• [Aim of the task] With pictures left out, return only the lines from the line containing "Given: Click the round back arrow button" through the end of the material below, both included.

• [Given records]
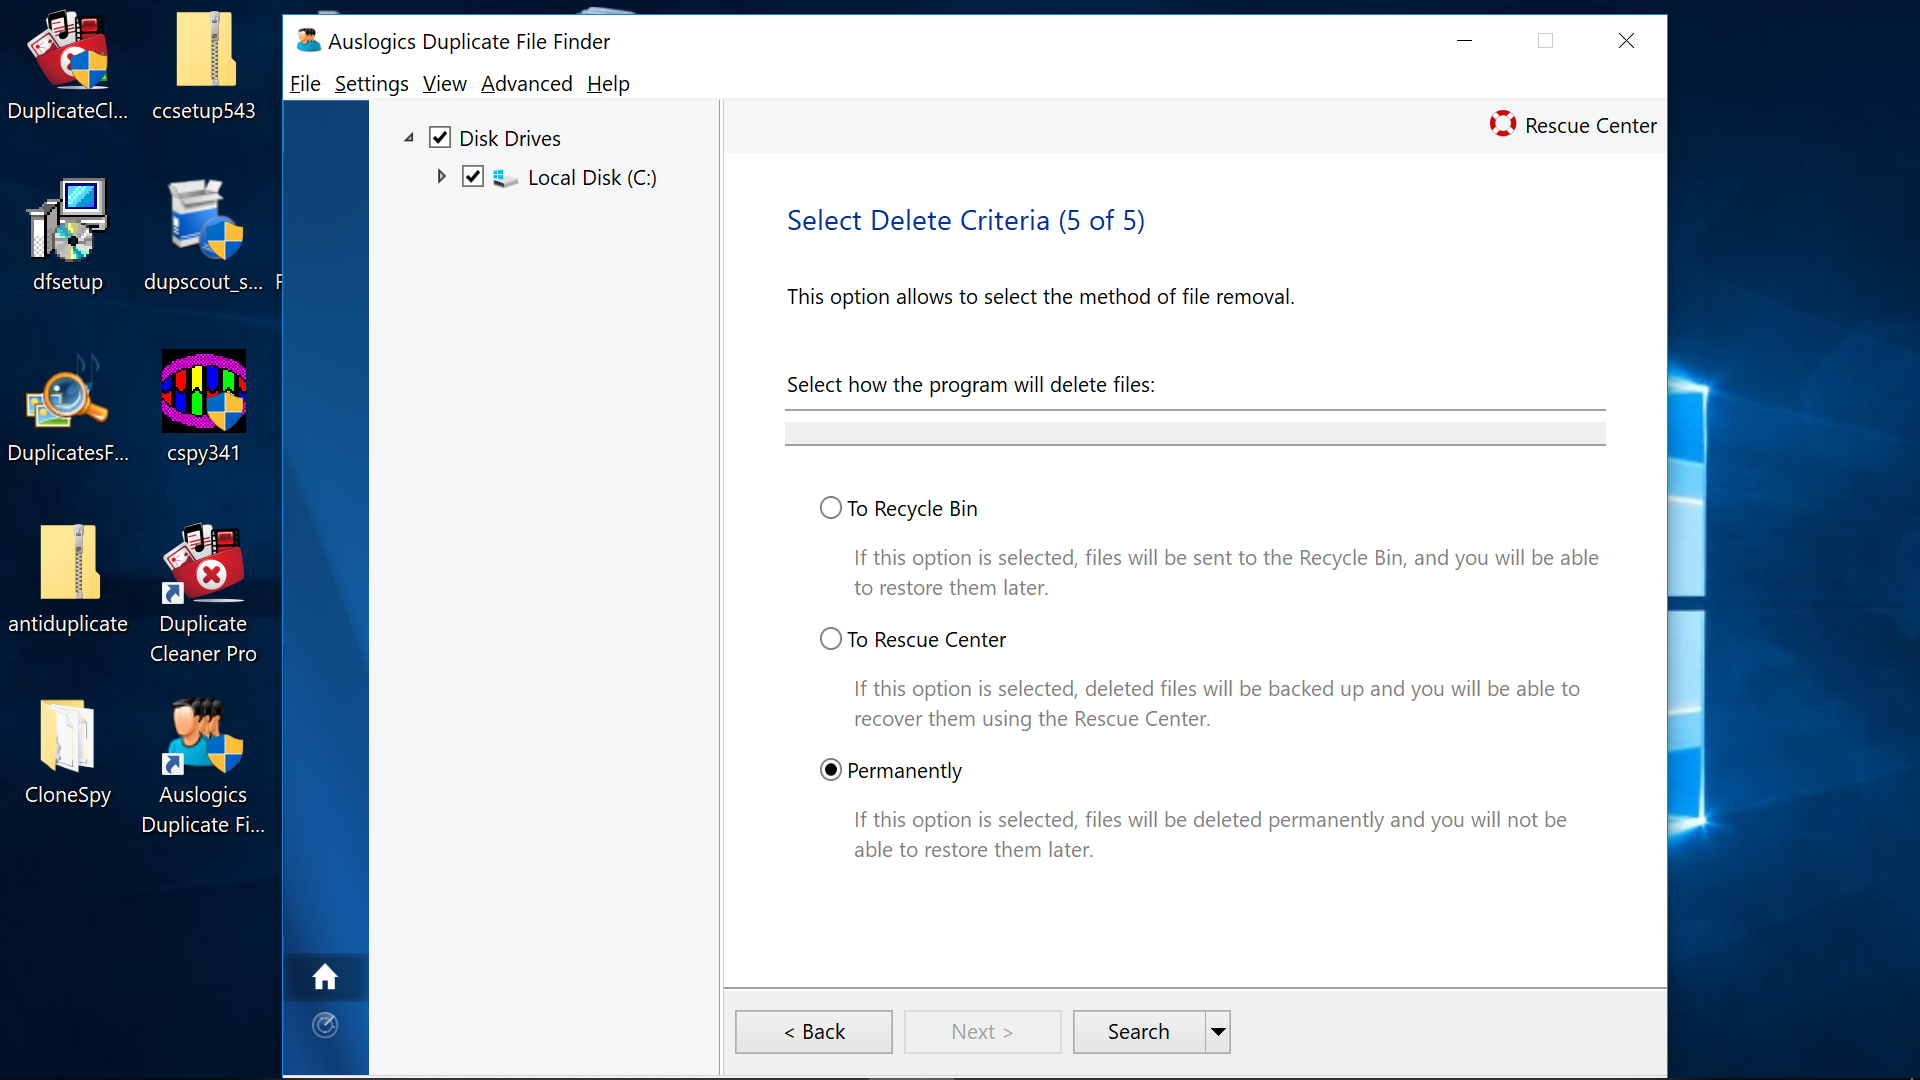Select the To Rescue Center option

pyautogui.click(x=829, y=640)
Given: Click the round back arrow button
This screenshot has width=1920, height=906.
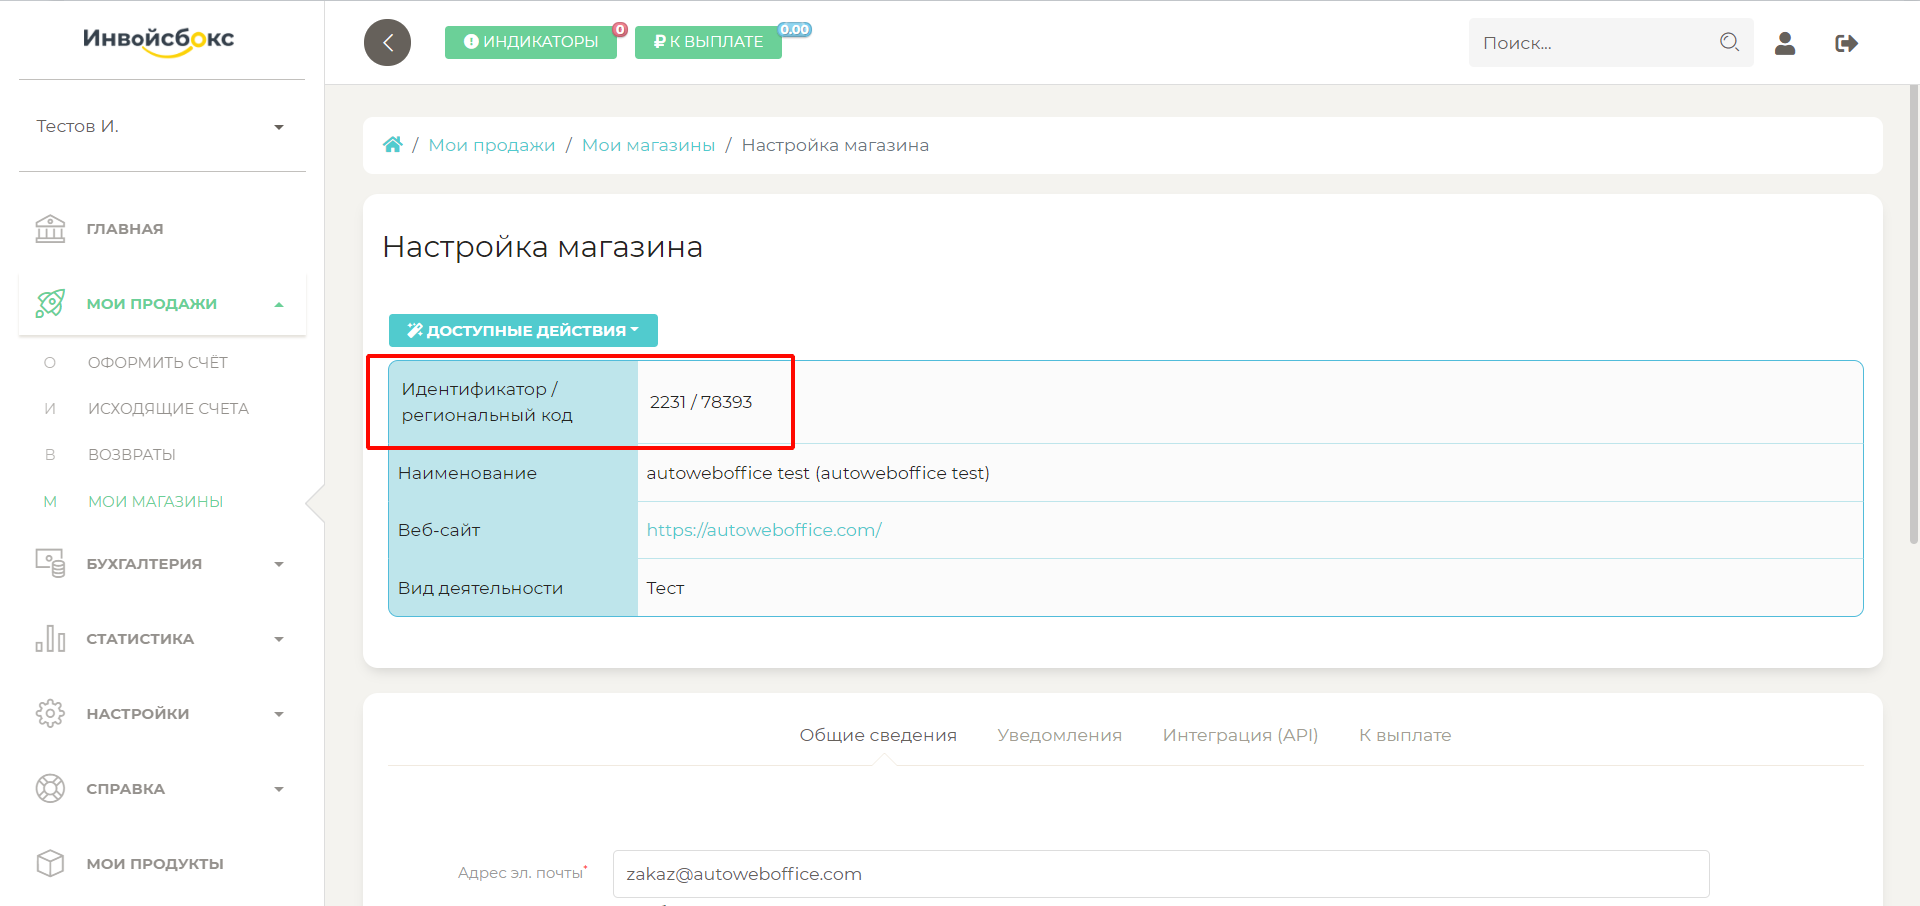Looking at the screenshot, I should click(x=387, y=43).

• [Worked solution]
Given: Click the round back arrow button
This screenshot has width=1920, height=906.
Looking at the screenshot, I should click(x=387, y=43).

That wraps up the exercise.